Permission in Blazam differ from Active Directory in one major (and extremely helpful) way.
| Feature | Active Directory | Blazam |
|---|---|---|
| Reusable ACL's | :fontawesome-regular-circle-xmark:{ .red } Each ACL is unique for each OU | :fontawesome-regular-circle-check:{ .green } Create one type of access and reuse that list for any number of OU's |
| ACL Naming | :fontawesome-regular-circle-xmark:{ .red } ACL's are simply a list of properties in the security tab with no real grouping or de-granularization | :fontawesome-regular-circle-check:{ .green } Named ACL's allow for quick identification of access and it's source as well as allowing the creation of role based ACL's |
| ACL inheritance | :fontawesome-regular-circle-check:{ .green } ACL's at higher level OU's propagate down except for overriding deny's | :fontawesome-regular-circle-check:{ .green } Blazam behaves the same as Active Directory in this regard |
!!! info "TLDR"
Blazam adds a layer of abstraction to Active Directory permissions. By including an `Access Level` layer between the OU permissions and the group assinged,
you can create a single ACL rule and reuse it for as many groups on as many OU's as you'd like.
The Access Level's you define can be reused or combined to create exactly the configuration you desire.
!!! example
A group `HR` could be given the `Access Level` `Read Users` (which allows only read access to usr demographics fields)
and the `Read Groups` `Access Level` to the OU's `Company/Marketing` and `Company/IT` while also receiving `Rename Users` for the `Company/Marketing` OU
as well as the `Deny Group Read` `Access Level` for the `Company/IT` OU.

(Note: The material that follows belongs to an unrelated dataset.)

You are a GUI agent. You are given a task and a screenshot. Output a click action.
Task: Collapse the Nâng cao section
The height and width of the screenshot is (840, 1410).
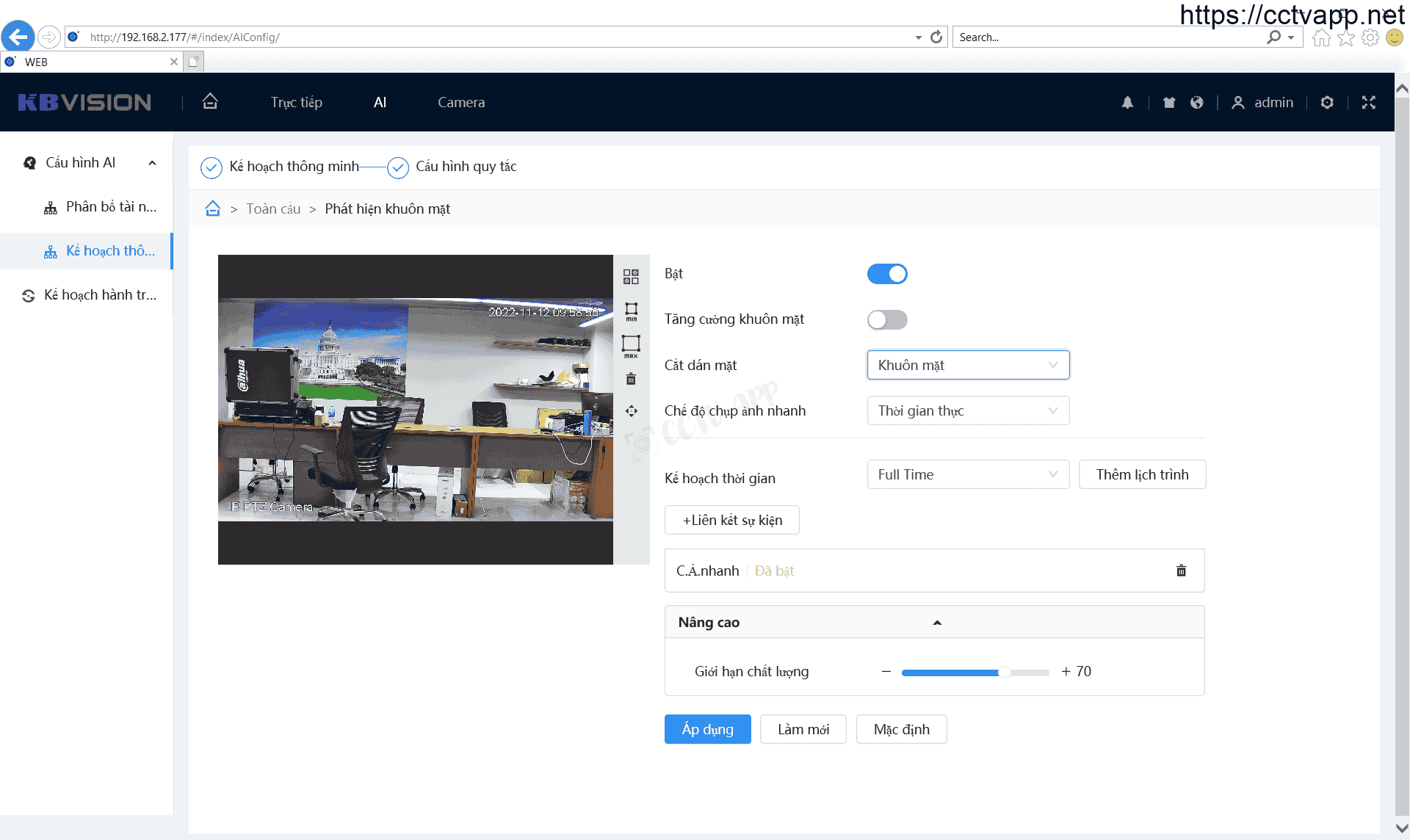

This will result in a member of `HR` to be able to read user demographics in `Company/Marketing` and `Company/IT` while being able to read
the groups a user is a member of, only if the group is under the `Company/Marketing` OU.
They will also be able to rename users under `Company/Marketing`
!!! note
Permissions that are applied inherit fully down the OU tree unless a `Deny` permission is set at a lower level.

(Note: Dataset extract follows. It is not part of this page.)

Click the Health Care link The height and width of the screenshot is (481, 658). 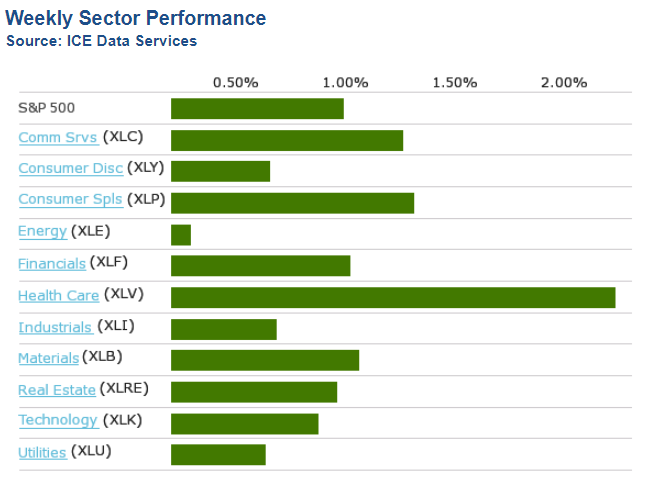(x=58, y=295)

The core element of the permission system in Blazam is the Active Directory Group.
Any group added will allow the members of that group to log into the application.
Nested group members are counted.
Access Levels improve upon the default permission system found in Active Directory.

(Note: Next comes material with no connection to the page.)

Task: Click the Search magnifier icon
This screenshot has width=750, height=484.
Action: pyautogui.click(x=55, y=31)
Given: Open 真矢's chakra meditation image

You can name your Access Levels however you'd like.
Permissions are split between different Active Directory object types. You can set different permissions for groups from users, computers, or OU's within the same OU, or any combination therein.
Under each object type allowed, you can choose which fields will be denied, readable, or editable.
Group membership control in Blazam is currently very rigid. A user needs three separate permissions provided.
The delegate user must be provided read access to the MemberOf field for users in order to see a user's groups, and MemberOf for groups to see groups members. (This requirement may be removed in a future version)
The delegate user must have Assign/Unassign action permissions provided to the parent group in order to assign users or groups to it.
The final permission that must be assigned to delegates is read access to users or groups to be able to add as a member of the parent group
Mapping permissions is similar to default Active Directory permissions, but utilizing the powereful Acces Level
component to ease and enhance the delegation process.
As a super admin, you will be able to impersonate the application experience of other users. This is extremely helpful when setting up permissions to verify the access you intended.